Cisco (CSCO) - Get Report reported its Q1 earnings after the bell on Wednesday and while the numbers beat on both the top and bottom lines, shares sold off in response to the report due to negative Q2 guidance. The guidance that Cisco gave during its prior quarter sparked a selloff as well.
These negative outlooks are becoming a theme for this company as management continues to highlight macro problems that had led to decreased business and CEO confidence which put pressure on enterprise spend. Investors are fearful of secular pressures leading to a prolonged growth slump for Cisco. This is why the stock is being priced so cheaply.
However, when I look at the underlying fundamentals, I don't see a disaster here. To me, Cisco shares are being priced irrationally low, giving long-term investors a great chance to pick up shares of a blue chip technology name while it's in the bargain bin.

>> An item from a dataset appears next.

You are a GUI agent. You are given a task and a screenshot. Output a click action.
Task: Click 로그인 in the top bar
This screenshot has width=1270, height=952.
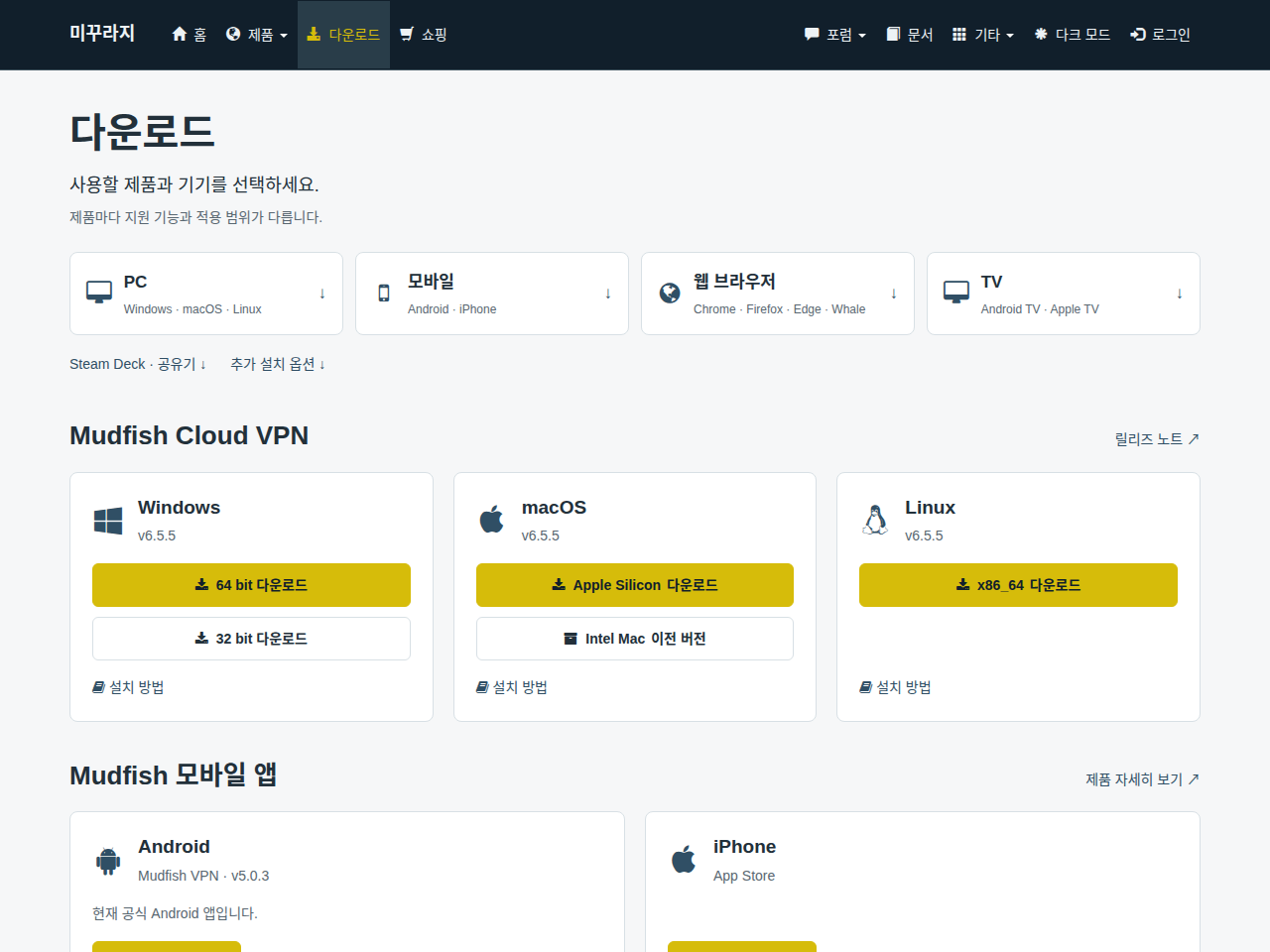coord(1160,35)
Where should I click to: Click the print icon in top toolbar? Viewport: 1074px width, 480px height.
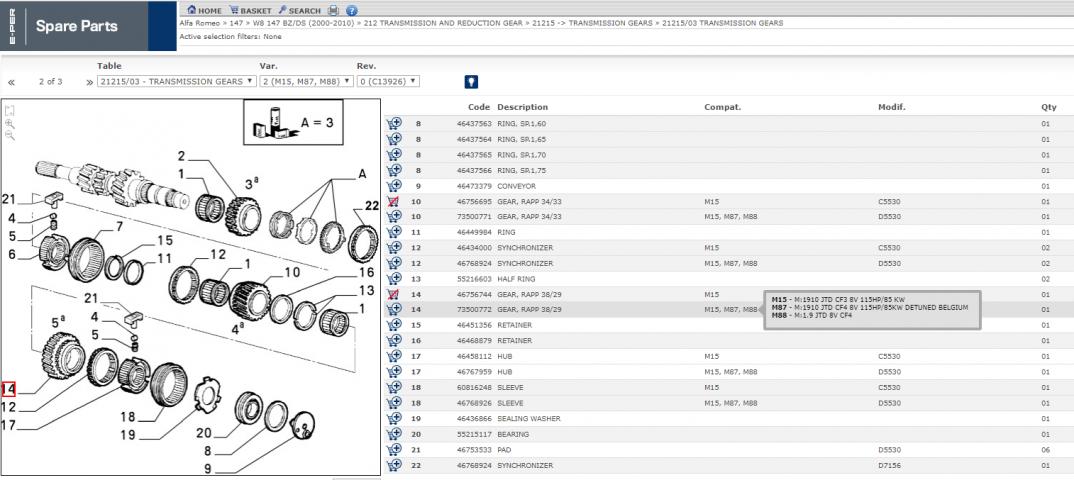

Cisco's Q1 revenue came in at $13.2 billion, up 2% year-over-year. The company's non-GAAP earnings-per-share came in at $0.84, up 12% year-over-year. For a mature name like Cisco, double digit bottom-line growth is great. But, whether it is completely rational or not, the market places outsized focus on forward growth prospects, which is why the Q2 guidance was the star of the Q1 report.

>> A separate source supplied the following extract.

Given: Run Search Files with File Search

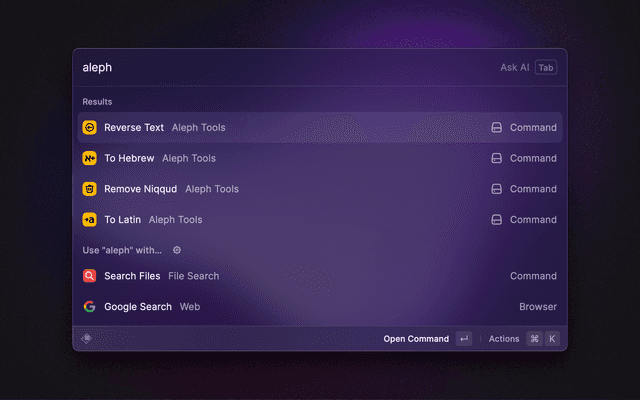Looking at the screenshot, I should [320, 276].
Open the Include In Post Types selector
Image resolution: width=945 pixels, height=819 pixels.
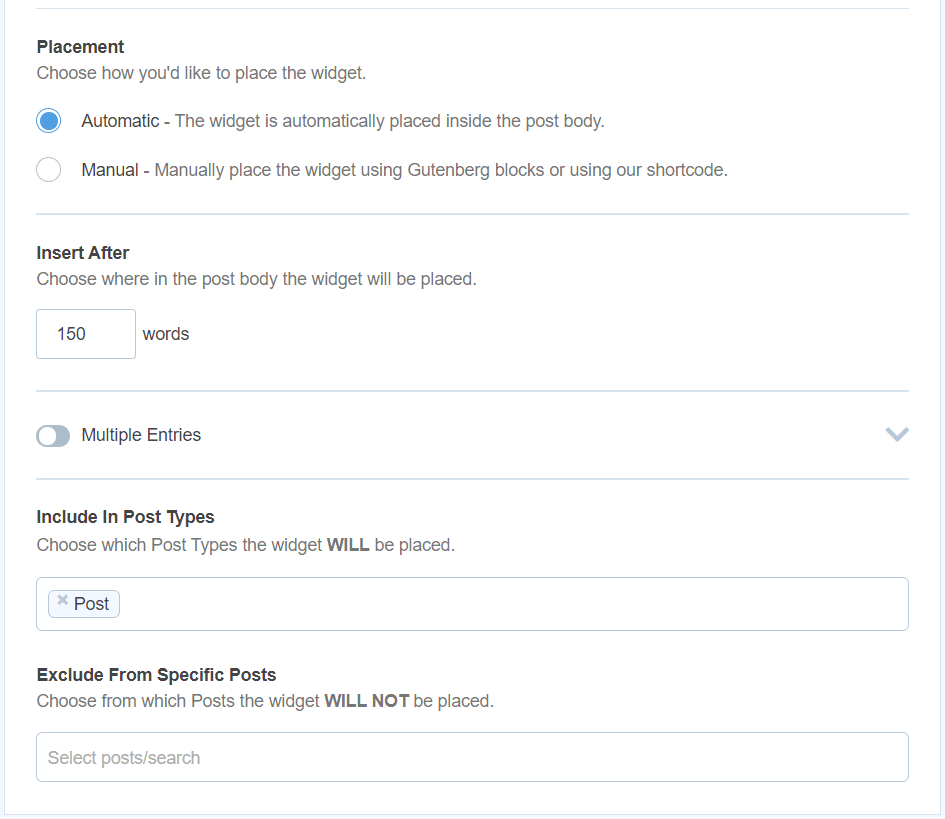(510, 604)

Cisco guided for year over year revenues declines of 3-5% in Q2. And, they lowered their non-GAAP earnings-per-share guidance range to $0.75-$0.77. At the mid-point of this earnings guidance, Cisco would generate year-over-year bottom-line growth of 4.1%.

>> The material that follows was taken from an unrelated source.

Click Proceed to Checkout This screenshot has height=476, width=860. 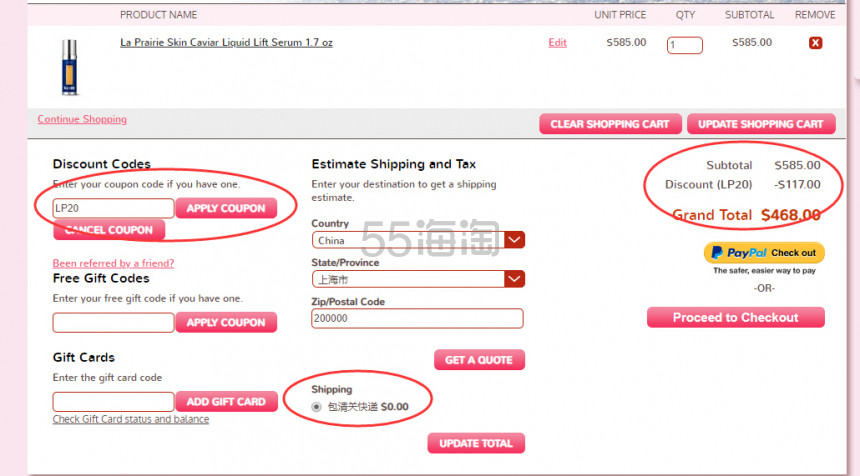coord(735,318)
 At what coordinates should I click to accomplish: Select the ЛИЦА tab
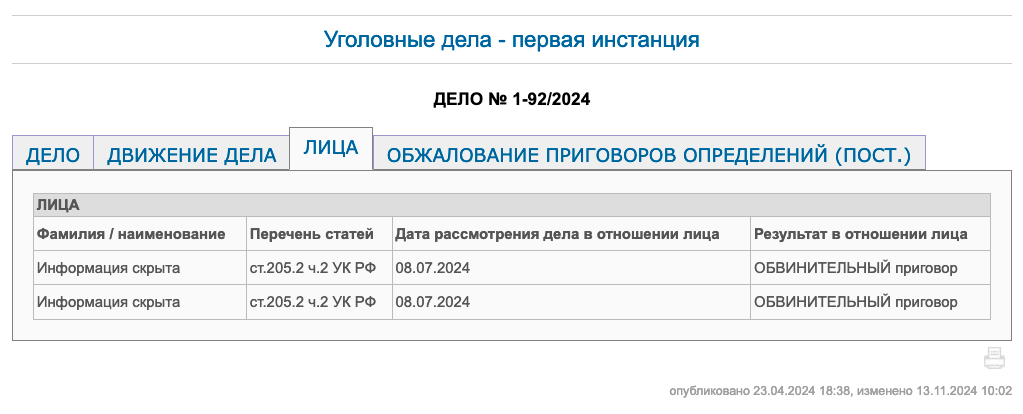331,148
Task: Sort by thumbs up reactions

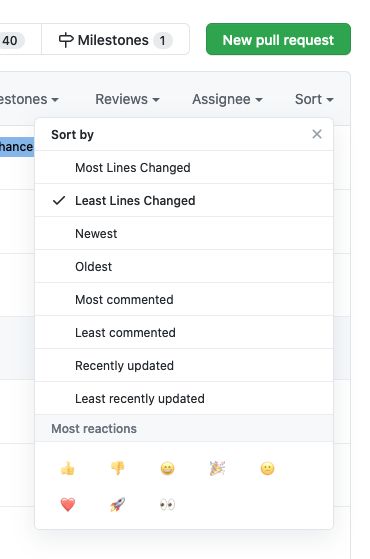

During the conference call, management seemed to compound the negative sentiment surrounding the Q2 guidance. Rather than turn the narrative towards the strong margins that the company continues to generate (implying that market share is not being lost) or the fact that Cisco is still on track to meet, and even exceed, its prior guidance regarding its continued transition away from legacy hardware and into the software space, throughout the Q&A session much of the focus was on slowing enterprise spend.
Cisco's non-GAAP total gross margin came in at 65.9% in Q1, up from 64.2% during the same quarter one year ago.
The company continues to believe that software sales will make up roughly 30% of its total revenue pie by the end of fiscal 2020, with upwards of 70% of those sales coming in the form of high margin, reoccurring SaaS based subscriptions.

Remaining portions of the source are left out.